_Task description_. Scan the records below. Copy every line in which the word "agent" appears.

======== Information ========

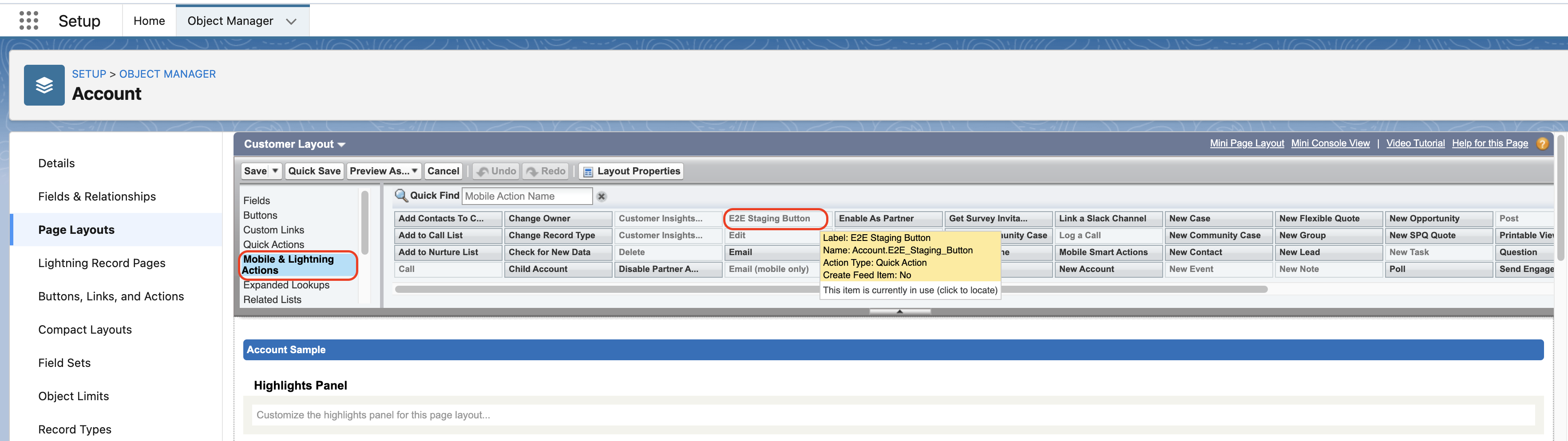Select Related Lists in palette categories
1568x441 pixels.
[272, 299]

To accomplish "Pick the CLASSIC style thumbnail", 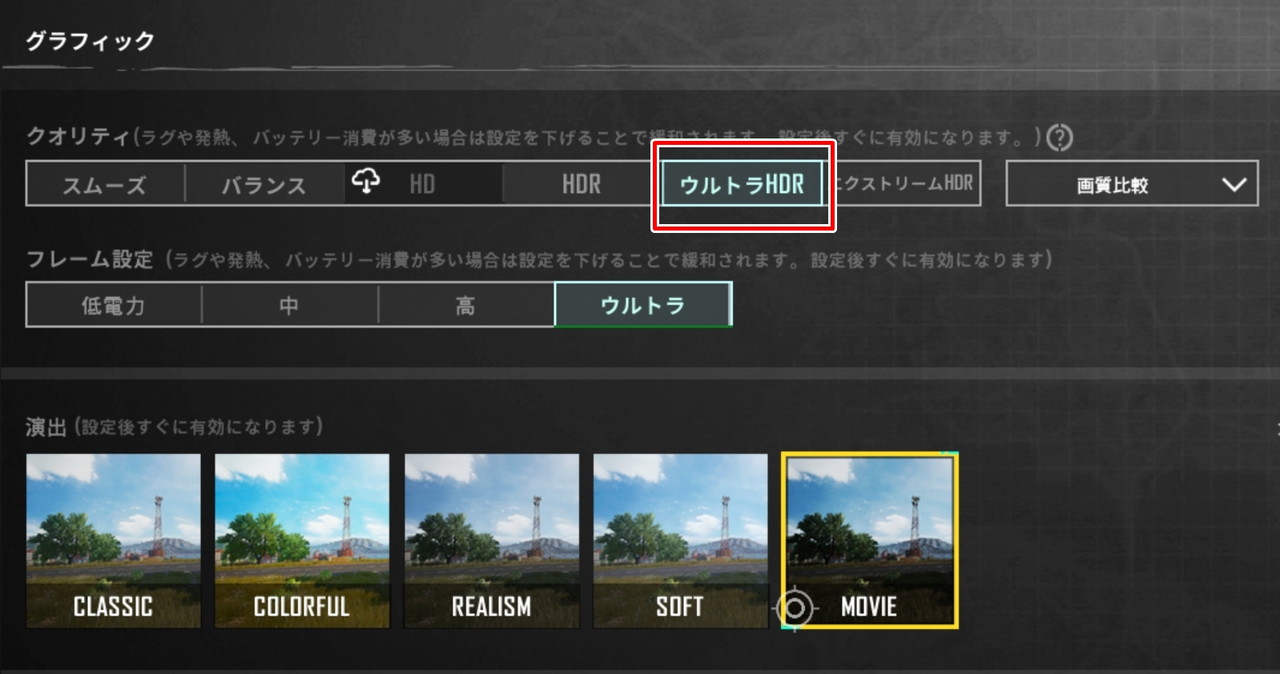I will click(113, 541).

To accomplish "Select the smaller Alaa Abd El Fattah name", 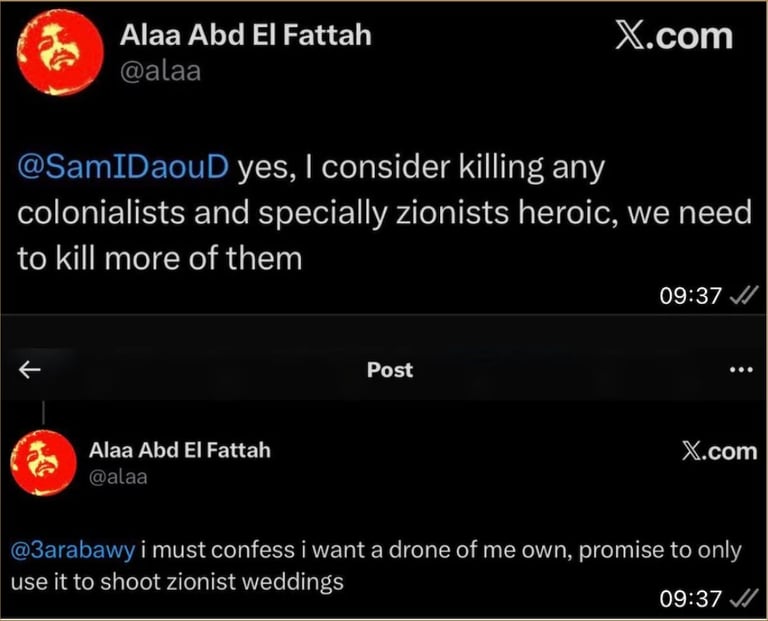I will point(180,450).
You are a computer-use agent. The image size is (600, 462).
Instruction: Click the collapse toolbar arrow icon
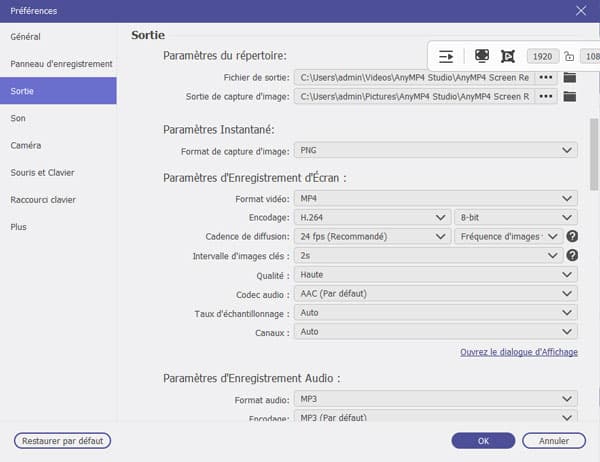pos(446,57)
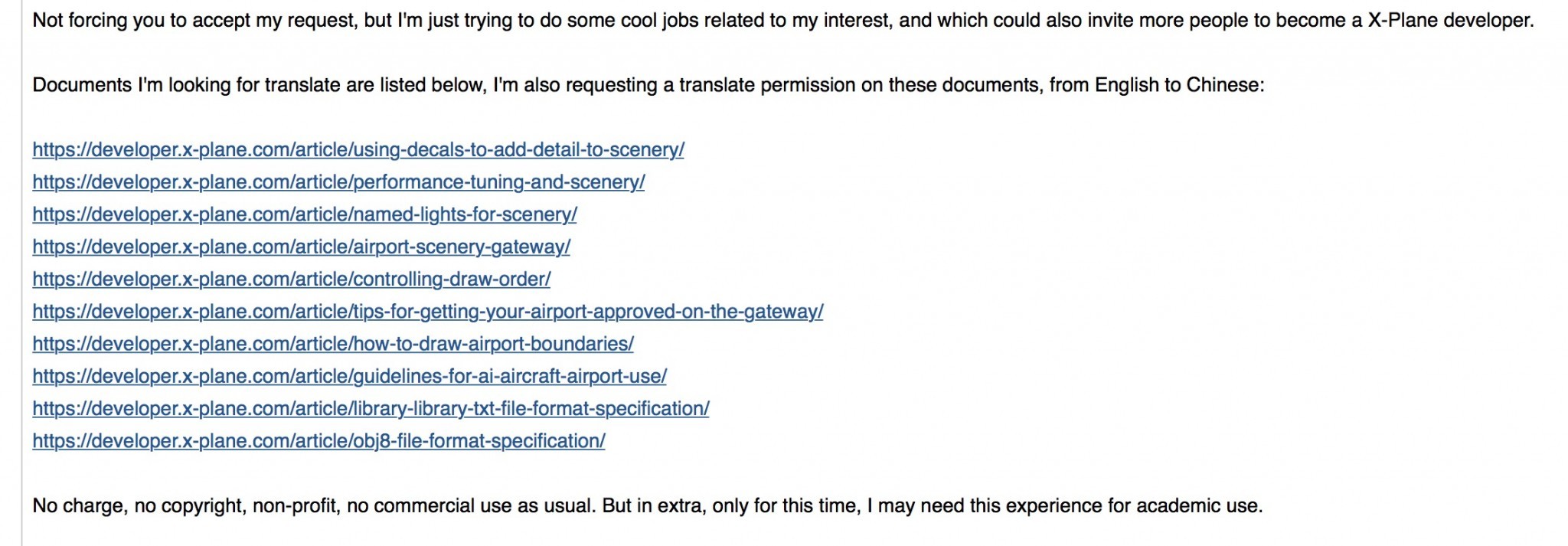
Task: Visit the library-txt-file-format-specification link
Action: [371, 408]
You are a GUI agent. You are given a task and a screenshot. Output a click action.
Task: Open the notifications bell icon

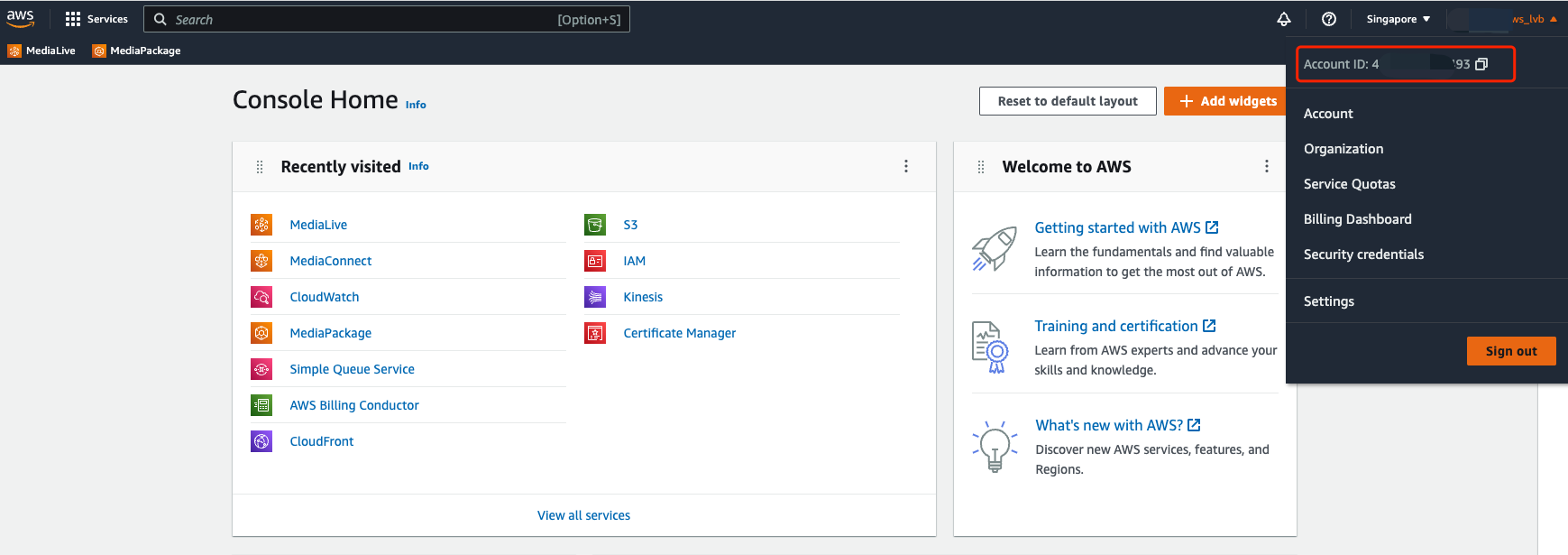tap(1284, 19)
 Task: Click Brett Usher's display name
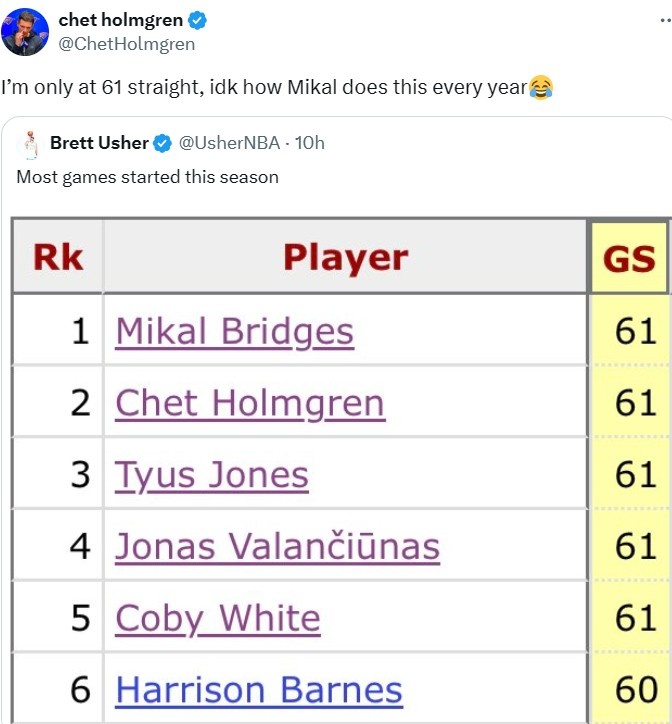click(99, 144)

========

_Output for this task_.
You are a computer-use agent. The image size is (600, 462).
You are a GUI agent. You are given a task and a screenshot. Output a click action.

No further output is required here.